This exercise calls for an exact copy of the listing, with no pictures kept.

[Start of Attachment]

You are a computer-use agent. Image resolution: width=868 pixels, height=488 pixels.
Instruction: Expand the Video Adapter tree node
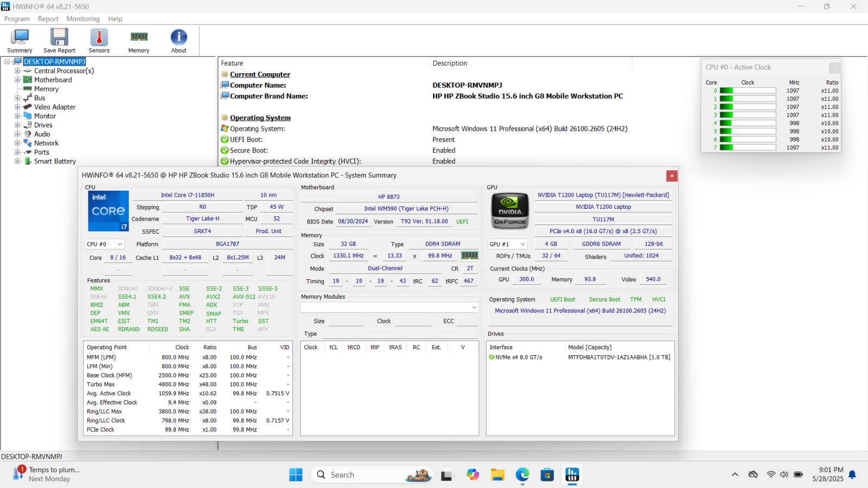[x=17, y=107]
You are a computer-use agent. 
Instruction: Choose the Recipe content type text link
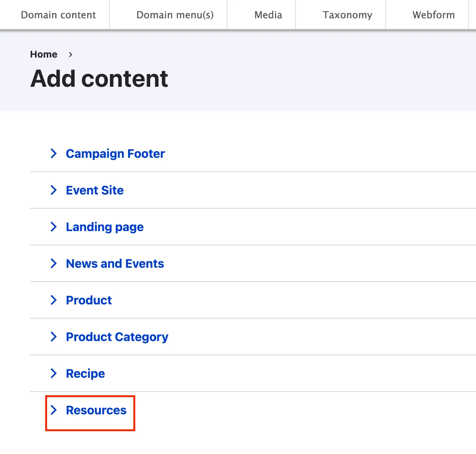pos(85,374)
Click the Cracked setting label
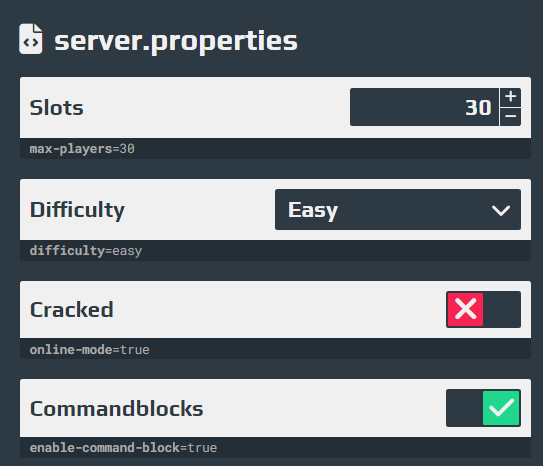543x466 pixels. click(72, 310)
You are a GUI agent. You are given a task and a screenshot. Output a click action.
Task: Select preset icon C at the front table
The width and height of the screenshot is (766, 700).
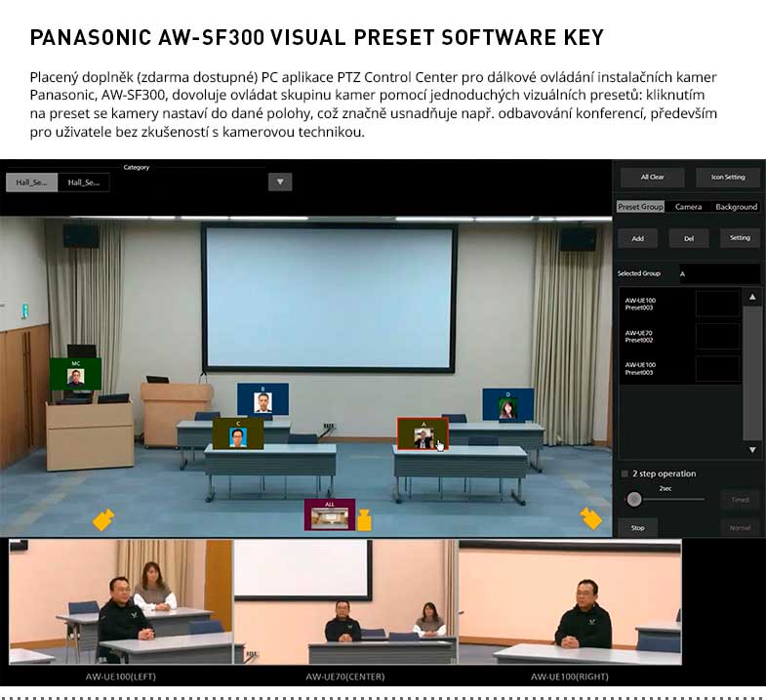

[End of Attachment]

§ Solution:
You are a computer-use agent. Image resolution: width=868 pixels, height=488 pixels.
Instruction: Expand the Video Adapter tree node
[x=17, y=107]
You are a computer-use agent. 
Instruction: Choose the Recipe content type text link
pos(85,374)
Click the Cracked setting label
543x466 pixels. click(72, 310)
You are a GUI agent. You are given a task and a screenshot. Output a click action.
Task: Select preset icon C at the front table
The width and height of the screenshot is (766, 700).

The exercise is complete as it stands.